▶ BRIEF
Nothing should appear in the answer except the lines from the one with "Given: Click the Order Total amount $229.61" through the end of the listing below, transcribed exactly and without pictures.

▶ DATA SUPPLIED

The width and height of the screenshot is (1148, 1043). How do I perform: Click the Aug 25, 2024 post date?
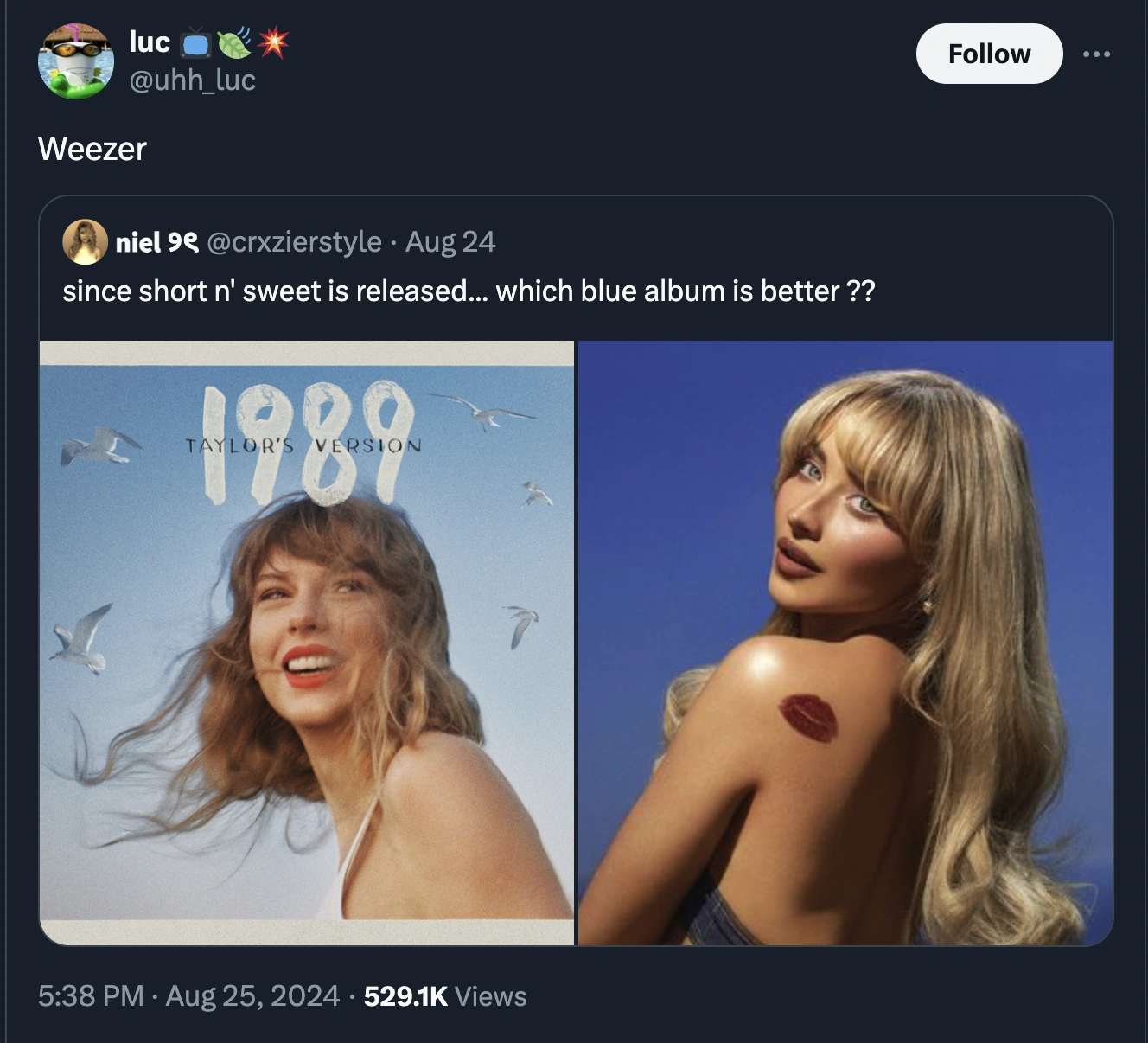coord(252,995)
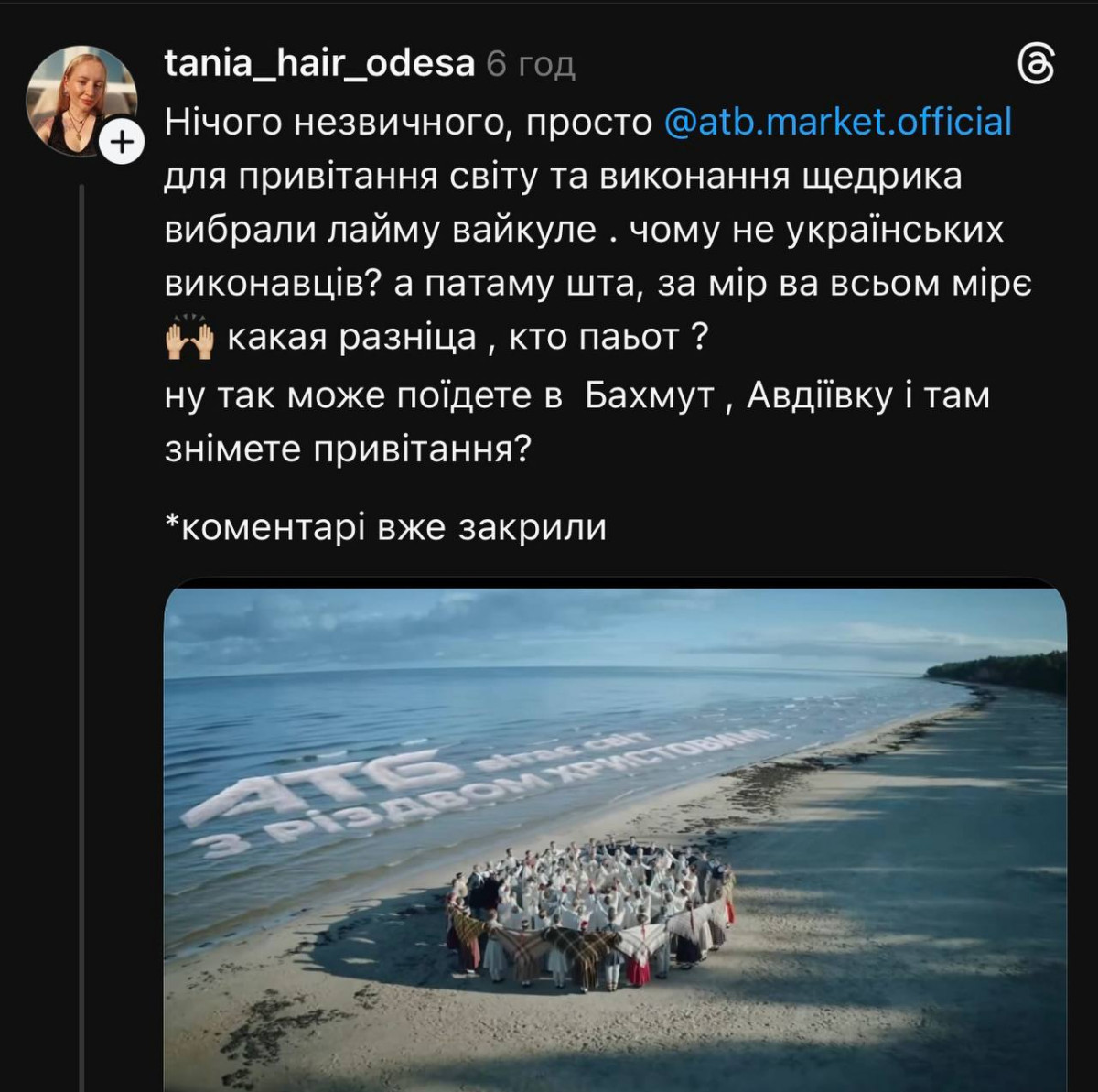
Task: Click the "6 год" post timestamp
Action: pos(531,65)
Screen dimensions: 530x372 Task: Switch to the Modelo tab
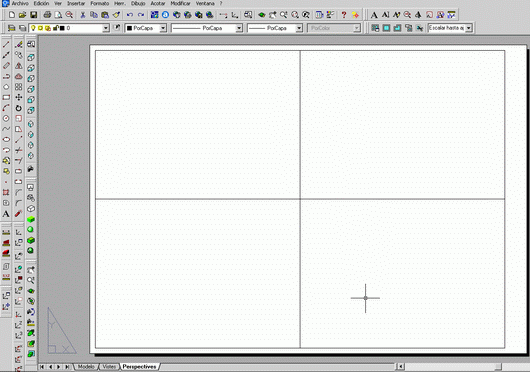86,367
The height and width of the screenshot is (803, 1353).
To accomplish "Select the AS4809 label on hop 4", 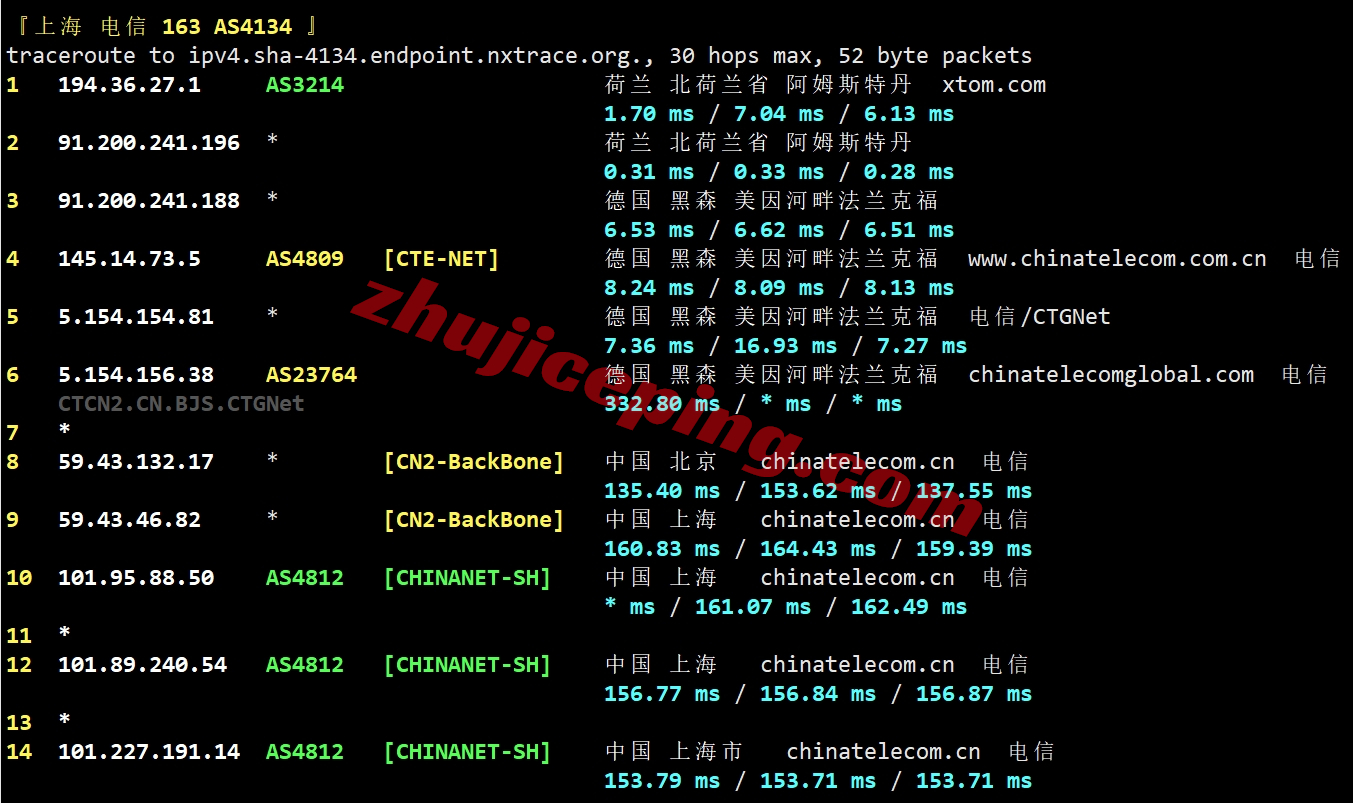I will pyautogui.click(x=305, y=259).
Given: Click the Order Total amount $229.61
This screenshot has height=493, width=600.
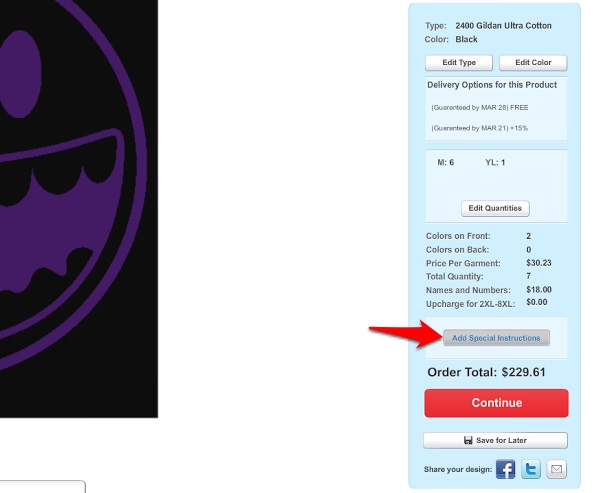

▶ ANSWER TO THIS PROBLEM
Given: Click the Order Total amount $229.61
This screenshot has height=493, width=600.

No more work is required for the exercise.